Scams are on the rise across Australia. Fraudsters are coming up with more ingenious ways to con people out of money. Durva Bhatt, from the Indian state of Gujarat, is an engineering student at Macquarie University in Sydney. Ms Bhatt was out jogging when she said she received a call from fraudsters pretending to the Australian Federal Police (AFP). The caller told her that multiple frauds were committed in her name, and they were going to arrest her unless she withdrew all her savings and deposited money in a nearby bank. Worried, she deposited $3,740 in the fraudster’s account.

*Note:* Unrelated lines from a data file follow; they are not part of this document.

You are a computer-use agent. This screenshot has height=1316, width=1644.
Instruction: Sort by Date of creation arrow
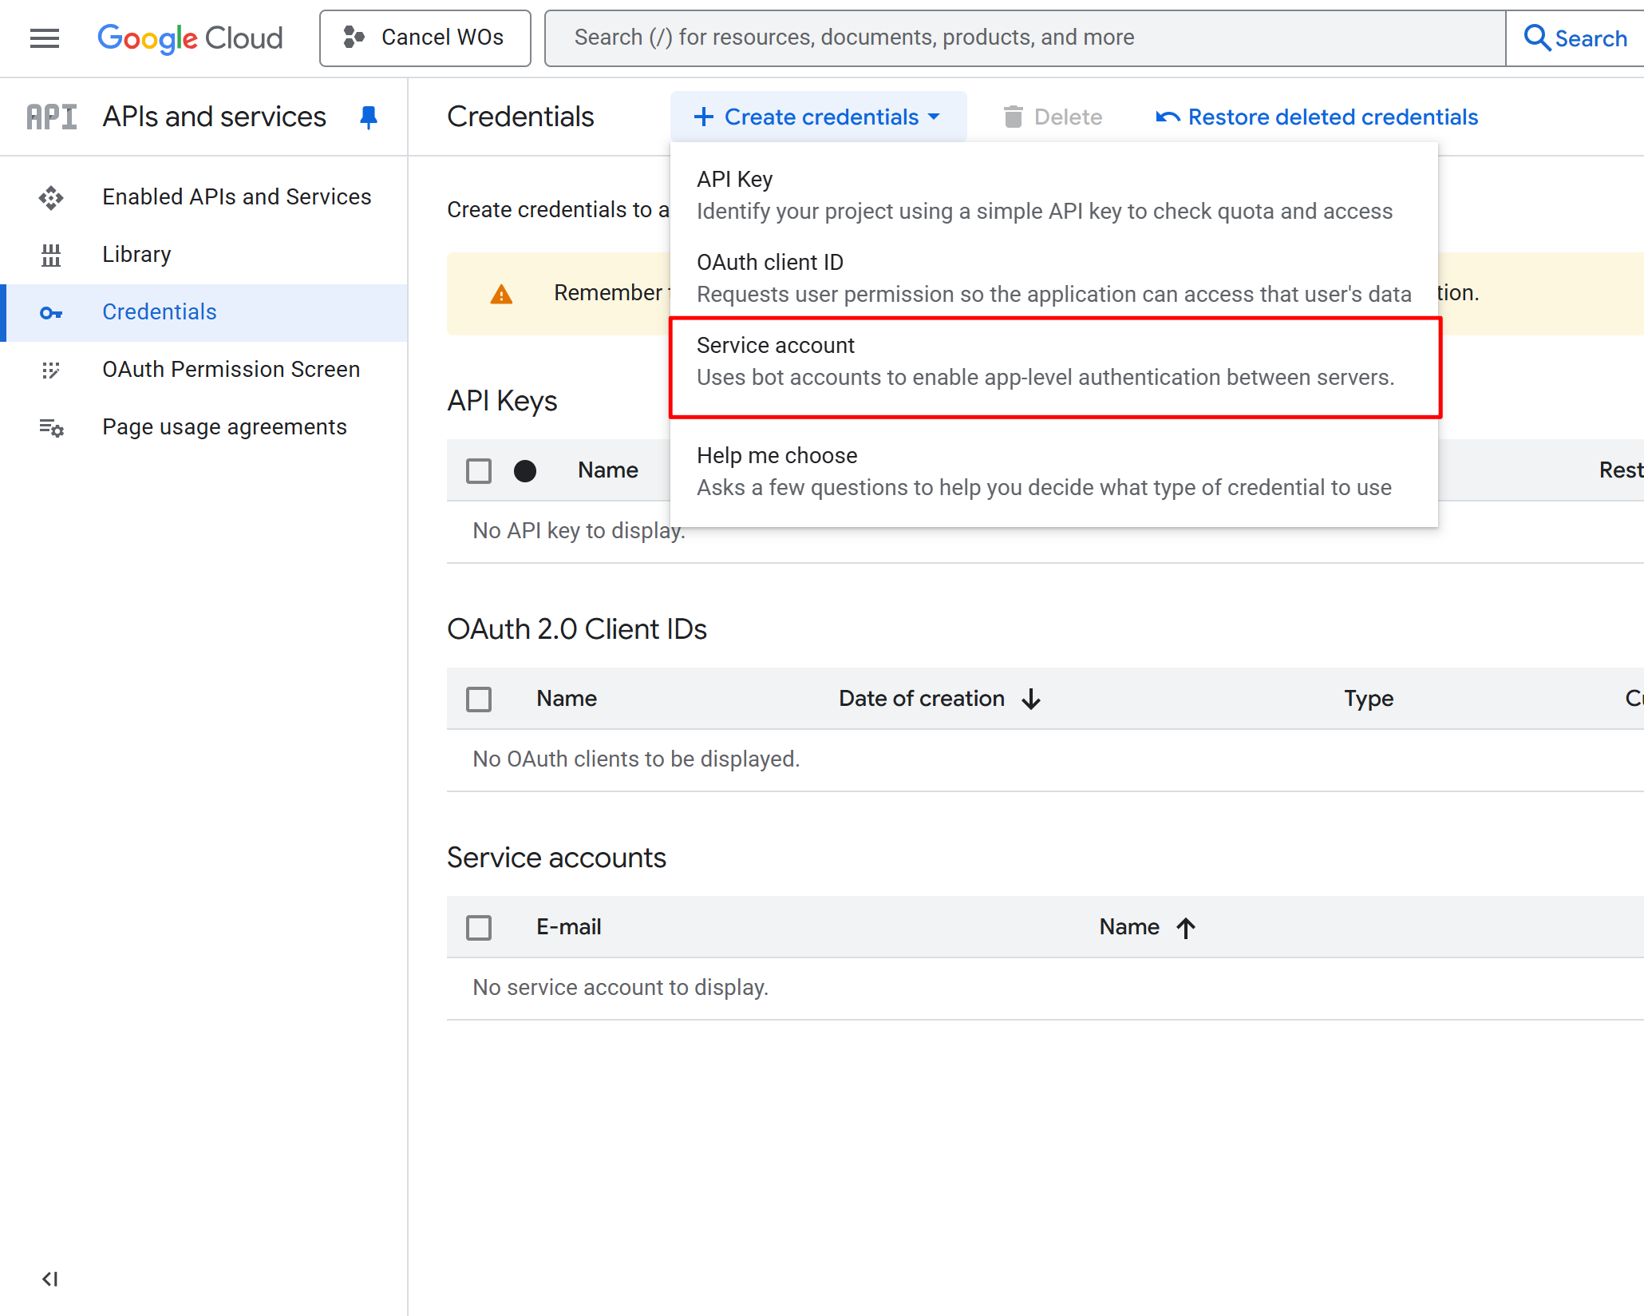point(1031,700)
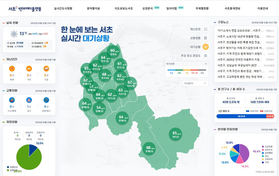Click the ambulance (구급) emergency icon
Screen dimensions: 279x176
(46, 69)
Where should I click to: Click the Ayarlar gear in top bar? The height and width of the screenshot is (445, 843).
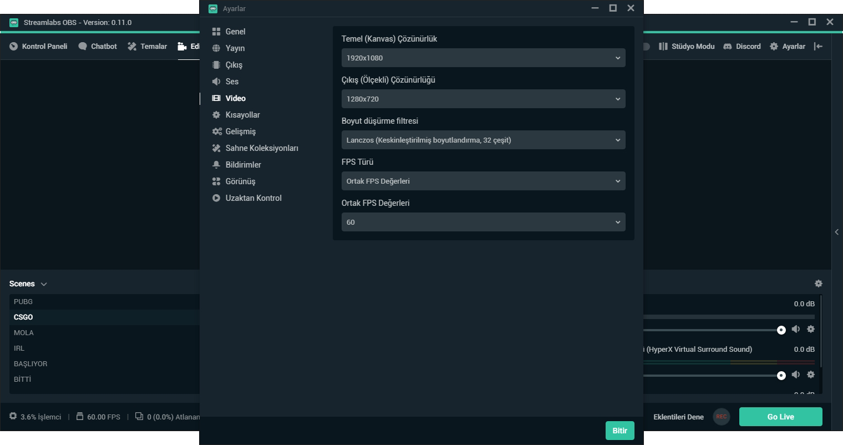pos(774,47)
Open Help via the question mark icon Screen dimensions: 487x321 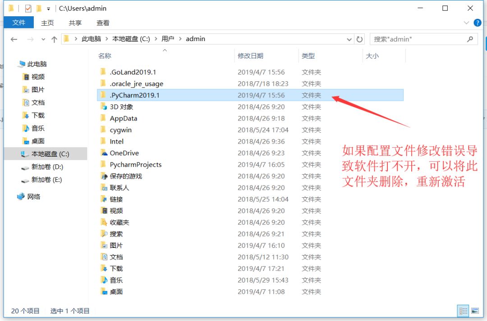(x=478, y=23)
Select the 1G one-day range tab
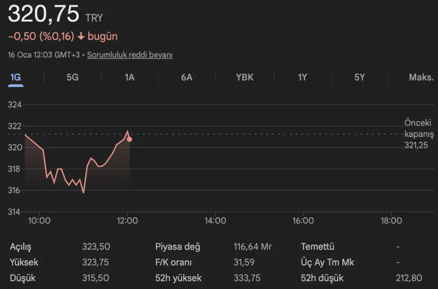 (x=16, y=77)
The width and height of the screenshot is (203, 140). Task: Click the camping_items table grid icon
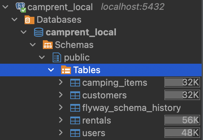coord(75,83)
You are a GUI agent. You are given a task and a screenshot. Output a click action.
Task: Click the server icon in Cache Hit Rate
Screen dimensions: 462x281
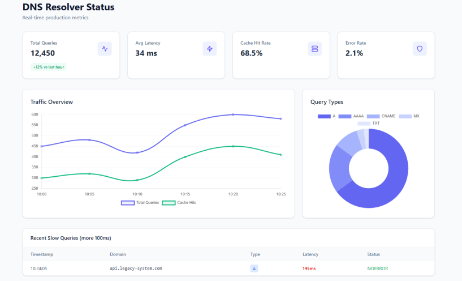(314, 49)
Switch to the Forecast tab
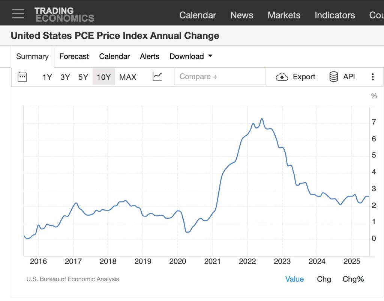The height and width of the screenshot is (301, 384). (x=74, y=56)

Once deposited, the caller told her to sit on a nearby bench for ‘monitoring’. They withdrew the money while she sat petrified. Soon after, she reported the matter to the bank and the Kings Cross Police Station in Sydney. However, it was too late to recover her funds. Following the incident, AFP has said calls appeared to have been made from a legitimate AFP number as scammers have managed to mimic the number to disguise their identity. The Australian Competition and Consumer Commission’s ScamWatch, which compiles data on scams, have come out and said scammers are targeting people using social media, email, and phone calls. They threaten people with arrest unless directions are followed. Usually, they demand payment into a nominated bank account, transfer of cryptocurrency, or purchase of online vouchers.
Everyone should be alert to these scams and never transfer money into any account following a suspicious phone call, no matter how convincing. No authority or bank will call you and make demands like these.